US lawyers are saying that judges will be less generous in the future. My recollection is that there was a time during which the impact of these changes was carefully considered. But I think it was only a year later when most realised the significant benefits of this much easier process. When working out maintenance payments, no consideration has to be given for the fiscal consequences.
It is a quirk that UK tax law still allows what was known as maintenance payments relief. But it is in very restricted circumstances. Either the paying party or the receiving party must have been born before April 1935, namely they would be 83 by now. It must be maintenance of a spouse or civil partner, or for children under 21 which some might suggest stretches biological expectations.
However if either party is taxed abroad there are complications with this tax neutral element of maintenance. Apart from the US, there are a number of countries where maintenance payments are treated as taxable income and the recipient may find themselves paying tax upon it and/or where the paying party can still deduct against higher rates of income tax. This needs to be taken into account in any divorce settlement both at the outset and on any review or variation. These countries include Ireland, Italy, Portugal, Netherlands and Belgium within the EU and others around the world. A number of countries including Australia are the same as the UK and treat maintenance payments as a tax neutral event.

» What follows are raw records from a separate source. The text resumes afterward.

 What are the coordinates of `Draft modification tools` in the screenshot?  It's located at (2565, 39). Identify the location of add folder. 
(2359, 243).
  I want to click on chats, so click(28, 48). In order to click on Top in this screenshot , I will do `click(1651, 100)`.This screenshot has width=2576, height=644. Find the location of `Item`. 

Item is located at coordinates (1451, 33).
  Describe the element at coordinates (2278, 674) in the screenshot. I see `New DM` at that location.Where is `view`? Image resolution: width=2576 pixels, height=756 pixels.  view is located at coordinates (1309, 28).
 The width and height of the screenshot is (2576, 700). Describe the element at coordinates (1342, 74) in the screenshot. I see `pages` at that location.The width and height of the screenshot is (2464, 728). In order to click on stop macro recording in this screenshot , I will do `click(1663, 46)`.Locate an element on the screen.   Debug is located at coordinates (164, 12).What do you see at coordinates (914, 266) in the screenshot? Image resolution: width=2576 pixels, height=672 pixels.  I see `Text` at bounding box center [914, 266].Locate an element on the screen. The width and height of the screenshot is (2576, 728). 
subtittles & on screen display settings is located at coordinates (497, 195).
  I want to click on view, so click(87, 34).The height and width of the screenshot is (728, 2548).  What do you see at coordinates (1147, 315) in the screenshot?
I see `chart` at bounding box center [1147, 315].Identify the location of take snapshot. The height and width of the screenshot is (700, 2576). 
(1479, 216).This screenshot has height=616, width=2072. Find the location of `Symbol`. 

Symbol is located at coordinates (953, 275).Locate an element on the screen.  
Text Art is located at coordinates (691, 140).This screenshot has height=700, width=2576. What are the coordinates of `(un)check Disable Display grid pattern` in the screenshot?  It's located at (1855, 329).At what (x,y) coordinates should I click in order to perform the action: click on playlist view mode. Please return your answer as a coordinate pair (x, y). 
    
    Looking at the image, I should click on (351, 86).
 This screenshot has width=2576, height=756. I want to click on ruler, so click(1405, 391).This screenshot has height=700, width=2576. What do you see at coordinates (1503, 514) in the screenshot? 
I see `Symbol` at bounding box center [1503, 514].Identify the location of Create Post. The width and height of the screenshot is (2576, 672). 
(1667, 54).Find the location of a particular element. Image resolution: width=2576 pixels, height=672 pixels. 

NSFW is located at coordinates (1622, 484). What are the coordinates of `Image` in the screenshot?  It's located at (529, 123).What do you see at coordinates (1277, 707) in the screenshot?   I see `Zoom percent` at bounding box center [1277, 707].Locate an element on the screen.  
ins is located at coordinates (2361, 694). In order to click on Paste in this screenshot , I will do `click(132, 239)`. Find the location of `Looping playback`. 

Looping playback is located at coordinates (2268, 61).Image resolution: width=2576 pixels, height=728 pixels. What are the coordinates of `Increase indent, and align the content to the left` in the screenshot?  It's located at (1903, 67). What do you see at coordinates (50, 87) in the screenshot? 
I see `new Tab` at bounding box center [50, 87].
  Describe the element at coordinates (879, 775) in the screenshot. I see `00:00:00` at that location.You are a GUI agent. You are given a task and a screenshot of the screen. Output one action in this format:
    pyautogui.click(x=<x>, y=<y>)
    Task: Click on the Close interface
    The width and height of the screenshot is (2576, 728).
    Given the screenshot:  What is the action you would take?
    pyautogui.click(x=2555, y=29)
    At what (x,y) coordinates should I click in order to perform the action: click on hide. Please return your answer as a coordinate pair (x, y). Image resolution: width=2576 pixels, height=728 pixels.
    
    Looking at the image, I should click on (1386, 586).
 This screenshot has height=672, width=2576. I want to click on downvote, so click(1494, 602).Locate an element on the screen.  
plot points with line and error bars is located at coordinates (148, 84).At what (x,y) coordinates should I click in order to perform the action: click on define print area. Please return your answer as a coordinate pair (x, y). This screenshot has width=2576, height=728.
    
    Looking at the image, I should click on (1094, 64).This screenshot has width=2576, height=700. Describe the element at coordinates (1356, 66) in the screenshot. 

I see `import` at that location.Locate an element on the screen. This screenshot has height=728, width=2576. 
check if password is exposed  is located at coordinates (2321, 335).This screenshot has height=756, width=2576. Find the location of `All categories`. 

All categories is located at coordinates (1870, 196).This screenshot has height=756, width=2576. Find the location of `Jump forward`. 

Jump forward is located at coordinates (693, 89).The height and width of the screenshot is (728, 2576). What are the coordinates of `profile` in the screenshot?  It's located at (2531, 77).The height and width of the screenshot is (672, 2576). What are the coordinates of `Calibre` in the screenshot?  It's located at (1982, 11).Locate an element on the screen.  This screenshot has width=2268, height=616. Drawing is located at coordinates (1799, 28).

This issue featured in a recent High Court decision, Harris v Harris (2018) EWHC 1836, of Cohen J. The former wife was in Belgium and receiving £850 per month but subject to Belgian tax of about 40% meaning she only received £509 per month. The trial judge engaged in the complex logistical calculation which was commonplace before 1989 and worked out what she needed to produce the amount of maintenance required net of Belgian tax. The major distinction with 1989 of course is that the paying former husband in this case was paying out of taxed income. Of course double tax treaties need to be taken into account which only compounds the complexities of these calculations. Nevertheless they must be taken into account for any international family.
It may be that the US, with perhaps less international family law traffic than the UK, will have less problems with either party having a different fiscal situation in their country. The US changes only apply to new orders, although this incorporates modifications. Undoubtedly there will be a new mindset in thinking through appropriate quantum of spousal maintenance but the process is likely to be far easier and simpler for all involved. It certainly also removes the fiscal discrimination in favour of divorced and separated parents.
It also brings home again to all family law practitioners that the fiscal aspects must always be brought into account for international families in financial settlements on relationship breakdown.